23/08/2013

Les Trois Mousquetaires d'Alexandre Dumas

Souhaitant se détendre durant une estivale interruption de ses activités, le Chroniqueur avait avec lui emmené bon nombre d'ouvrages de toutes natures. Une des particularités propres aux demeures de villégiature où l'on a passé son enfance toutefois, c'est qu'elles contiennent bon nombre d'ouvrages déjà lus dont le souvenir s'invite à vous. Le Chroniqueur ayant terminé la lecture de l'excellent ouvrage du Sieur Gaiman, célèbre amuseur littéraire et fantasque, s'est laissé happer par une oeuvre grandement appréciée dans sa lointaine enfance mais dont il ne gardait que quelques images fortes et des souvenirs fugaces: Les Trois Mousquetaires, d'un certain A. Dumas.

Cette lecture terminée, le Chroniqueur s'interrogea sur l'intérêt de parler d'un ouvrage dont la célébrité ne ternit pas et qui a même envahi l'imaginaire du bon peuple de manière durable.
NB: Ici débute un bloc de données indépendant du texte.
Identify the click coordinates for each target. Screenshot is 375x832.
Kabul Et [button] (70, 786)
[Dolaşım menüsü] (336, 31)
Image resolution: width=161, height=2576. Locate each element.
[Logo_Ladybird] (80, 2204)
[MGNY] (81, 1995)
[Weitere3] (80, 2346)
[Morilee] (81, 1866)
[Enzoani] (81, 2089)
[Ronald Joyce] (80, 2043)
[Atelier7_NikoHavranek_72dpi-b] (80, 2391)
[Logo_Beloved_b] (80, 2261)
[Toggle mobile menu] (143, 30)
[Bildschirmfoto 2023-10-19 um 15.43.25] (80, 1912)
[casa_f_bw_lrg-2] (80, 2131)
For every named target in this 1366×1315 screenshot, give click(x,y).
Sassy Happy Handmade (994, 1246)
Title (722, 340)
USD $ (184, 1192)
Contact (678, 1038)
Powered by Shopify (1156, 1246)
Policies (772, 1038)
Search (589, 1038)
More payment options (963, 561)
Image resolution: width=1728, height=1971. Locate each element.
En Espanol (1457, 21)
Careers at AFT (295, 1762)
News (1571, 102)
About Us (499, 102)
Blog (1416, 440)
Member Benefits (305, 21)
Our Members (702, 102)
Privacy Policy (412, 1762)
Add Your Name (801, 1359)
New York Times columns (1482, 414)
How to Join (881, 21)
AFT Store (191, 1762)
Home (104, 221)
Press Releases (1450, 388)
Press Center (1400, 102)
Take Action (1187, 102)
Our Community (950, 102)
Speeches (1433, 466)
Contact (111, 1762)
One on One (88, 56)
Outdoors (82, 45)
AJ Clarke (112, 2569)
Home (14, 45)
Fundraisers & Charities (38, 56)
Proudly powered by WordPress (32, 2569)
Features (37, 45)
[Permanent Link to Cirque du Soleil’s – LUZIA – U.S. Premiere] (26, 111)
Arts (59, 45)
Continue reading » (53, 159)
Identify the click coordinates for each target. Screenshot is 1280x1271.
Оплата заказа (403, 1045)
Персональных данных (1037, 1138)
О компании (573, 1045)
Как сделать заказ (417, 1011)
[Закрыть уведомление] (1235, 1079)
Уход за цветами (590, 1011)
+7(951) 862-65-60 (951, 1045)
Toutefois, peut-être avec une pointe de cynisme, il lui vint à l'esprit que si beaucoup connaissaient le sujet et les principaux personnages de cette aventure, peu sans doute l'avaient réellement lu.

Les Trois Mousquetaires donc, est un ouvrage copieux, écrit dans une langue aussi fleurie qu'enflammée. Il s'agit là d'un roman d'aventures sises sous le règne de Louis XIII et mettant en scène les Mousquetaires du Roi Athos, Porthos et Aramis ainsi que leur jeune ami Gascon d'Artagnan, personnage central du récit. Le roman ne manque pas de rebondissements et touche à des genres différents. Il emporte le lecteur dans un vent épique et romantique qui le rend difficile à poser. L'histoire, pour l'essentiel, est légère en ce sens que le lecteur n'est pas ou peu confronté à des événements tragiques ou dramatiques, contrairement au sombre Comte de Monte-Cristo du même auteur (dont le Chroniqueur vous entretiendra à la prochaine instance de relecture). Le dénouement de l'histoire apporte certes une touche de tragique mais n'enlève pas au ton relativement léger de l'ensemble.

Le secret sans doute de la magie de cet ouvrage tient dans ses personnages. Les trois mousquetaires sus-mentionnés et D'Artagnan (qui ne l'est pas pour l'essentiel du récit) sont évidemment bien campés, truculents et mêmes drolatiques par moments. Mais ce sont surtout les personnages secondaires qui retiennent l'attention: le Cardinal, subtil et prompt à la manigance, l'infâme Milady, incarnation du mal s'il en est, et les valets des mousquetaires, particulièrement Planchet, aux répliques marquantes et plein de ressources. On regrettera peut-être simplement la relative transparence des personnages féminins (Milady exceptée).

Pour un lecteur contemporain, Les Trois Mousquetaires reste très accessible et, si la langue est typée, elle n'en est pas moins facile à appréhender. Le roman n'est pas sans quelques lourdeurs, particulièrement dans son dernier tiers, et un éditeur moderne eut sans doute exigé de Dumas qu'il taille dans le vif, mais il est bon de ne pas oublier que la nature sérielle de la publication originelle a sans doute pesé sur la construction du récit. De plus, emporté par son élan, les quelques chapitres incriminés seront vite traversés pour amener au puissant souffle du final.

Bref, il n'est pas bon de ne pas avoir lu Les Trois Mousquetaires. Le Chroniqueur vous y encourage vivement!